## WHAT YOU WILL DO
A word-for-word copy of the listing is what's needed; leave out every image.

## RECORDS
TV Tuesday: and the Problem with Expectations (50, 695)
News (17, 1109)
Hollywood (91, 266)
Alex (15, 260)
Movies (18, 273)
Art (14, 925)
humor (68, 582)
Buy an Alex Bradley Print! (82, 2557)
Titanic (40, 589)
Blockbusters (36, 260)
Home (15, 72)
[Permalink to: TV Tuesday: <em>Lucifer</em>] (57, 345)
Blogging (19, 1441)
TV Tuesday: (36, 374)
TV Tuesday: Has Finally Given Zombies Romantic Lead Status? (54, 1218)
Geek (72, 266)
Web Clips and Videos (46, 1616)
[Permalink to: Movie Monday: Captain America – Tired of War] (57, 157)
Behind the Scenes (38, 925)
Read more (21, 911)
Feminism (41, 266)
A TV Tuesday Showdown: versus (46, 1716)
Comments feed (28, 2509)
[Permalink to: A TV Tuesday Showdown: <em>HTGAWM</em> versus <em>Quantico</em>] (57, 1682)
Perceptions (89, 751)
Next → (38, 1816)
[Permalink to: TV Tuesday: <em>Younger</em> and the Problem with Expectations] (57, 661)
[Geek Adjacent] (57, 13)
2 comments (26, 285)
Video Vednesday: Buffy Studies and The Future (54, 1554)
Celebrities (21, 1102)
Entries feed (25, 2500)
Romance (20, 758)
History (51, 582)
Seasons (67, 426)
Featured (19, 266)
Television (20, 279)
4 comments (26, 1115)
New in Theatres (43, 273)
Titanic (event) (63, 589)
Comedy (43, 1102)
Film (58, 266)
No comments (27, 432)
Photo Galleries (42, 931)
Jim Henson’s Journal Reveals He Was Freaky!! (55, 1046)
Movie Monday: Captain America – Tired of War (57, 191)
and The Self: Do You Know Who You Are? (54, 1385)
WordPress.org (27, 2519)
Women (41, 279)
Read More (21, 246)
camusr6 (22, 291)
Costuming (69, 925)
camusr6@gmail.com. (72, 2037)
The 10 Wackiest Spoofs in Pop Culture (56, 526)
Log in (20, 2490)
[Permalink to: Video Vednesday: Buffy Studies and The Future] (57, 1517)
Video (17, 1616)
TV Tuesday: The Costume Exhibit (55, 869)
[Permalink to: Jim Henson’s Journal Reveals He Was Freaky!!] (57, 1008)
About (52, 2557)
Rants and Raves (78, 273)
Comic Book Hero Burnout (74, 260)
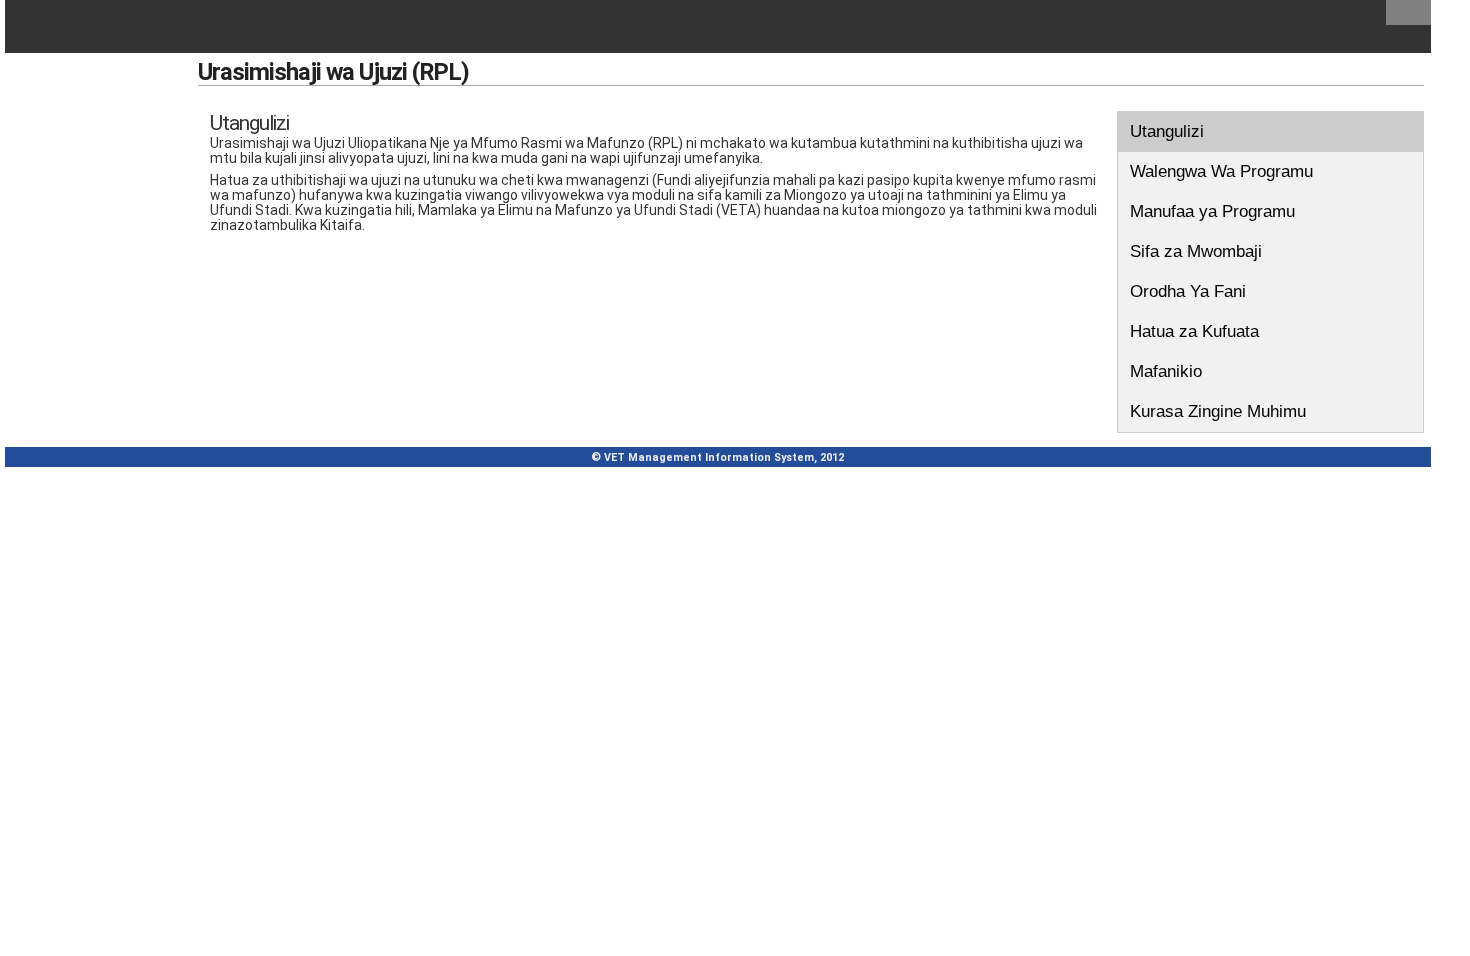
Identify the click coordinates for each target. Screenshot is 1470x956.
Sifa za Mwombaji (1196, 251)
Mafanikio (1166, 371)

## SOLUTION FOR THIS PROBLEM
TV Tuesday: and the Problem with Expectations (50, 695)
News (17, 1109)
Hollywood (91, 266)
Alex (15, 260)
Movies (18, 273)
Art (14, 925)
humor (68, 582)
Buy an Alex Bradley Print! (82, 2557)
Titanic (40, 589)
Blockbusters (36, 260)
Home (15, 72)
[Permalink to: TV Tuesday: <em>Lucifer</em>] (57, 345)
Blogging (19, 1441)
TV Tuesday: (36, 374)
TV Tuesday: Has Finally Given Zombies Romantic Lead Status? (54, 1218)
Geek (72, 266)
Web Clips and Videos (46, 1616)
[Permalink to: Movie Monday: Captain America – Tired of War] (57, 157)
Behind the Scenes (38, 925)
Read more (21, 911)
Feminism (41, 266)
A TV Tuesday Showdown: versus (46, 1716)
Comments feed (28, 2509)
[Permalink to: A TV Tuesday Showdown: <em>HTGAWM</em> versus <em>Quantico</em>] (57, 1682)
Perceptions (89, 751)
Next → (38, 1816)
[Permalink to: TV Tuesday: <em>Younger</em> and the Problem with Expectations] (57, 661)
[Geek Adjacent] (57, 13)
2 comments (26, 285)
Video Vednesday: Buffy Studies and The Future (54, 1554)
Celebrities (21, 1102)
Entries feed (25, 2500)
Romance (20, 758)
History (51, 582)
Seasons (67, 426)
Featured (19, 266)
Television (20, 279)
4 comments (26, 1115)
New in Theatres (43, 273)
Titanic (event) (63, 589)
Comedy (43, 1102)
Film (58, 266)
No comments (27, 432)
Photo Galleries (42, 931)
Jim Henson’s Journal Reveals He Was Freaky!! (55, 1046)
Movie Monday: Captain America – Tired of War (57, 191)
and The Self: Do You Know Who You Are? (54, 1385)
WordPress.org (27, 2519)
Women (41, 279)
Read More (21, 246)
camusr6 (22, 291)
Costuming (69, 925)
camusr6@gmail.com. (72, 2037)
The 10 Wackiest Spoofs in Pop Culture (56, 526)
Log in (20, 2490)
[Permalink to: Video Vednesday: Buffy Studies and The Future] (57, 1517)
Video (17, 1616)
TV Tuesday: The Costume Exhibit (55, 869)
[Permalink to: Jim Henson’s Journal Reveals He Was Freaky!!] (57, 1008)
About (52, 2557)
Rants and Raves (78, 273)
Comic Book Hero Burnout (74, 260)
Identify the click coordinates for each target. Screenshot is 1470x956.
Sifa za Mwombaji (1196, 251)
Mafanikio (1166, 371)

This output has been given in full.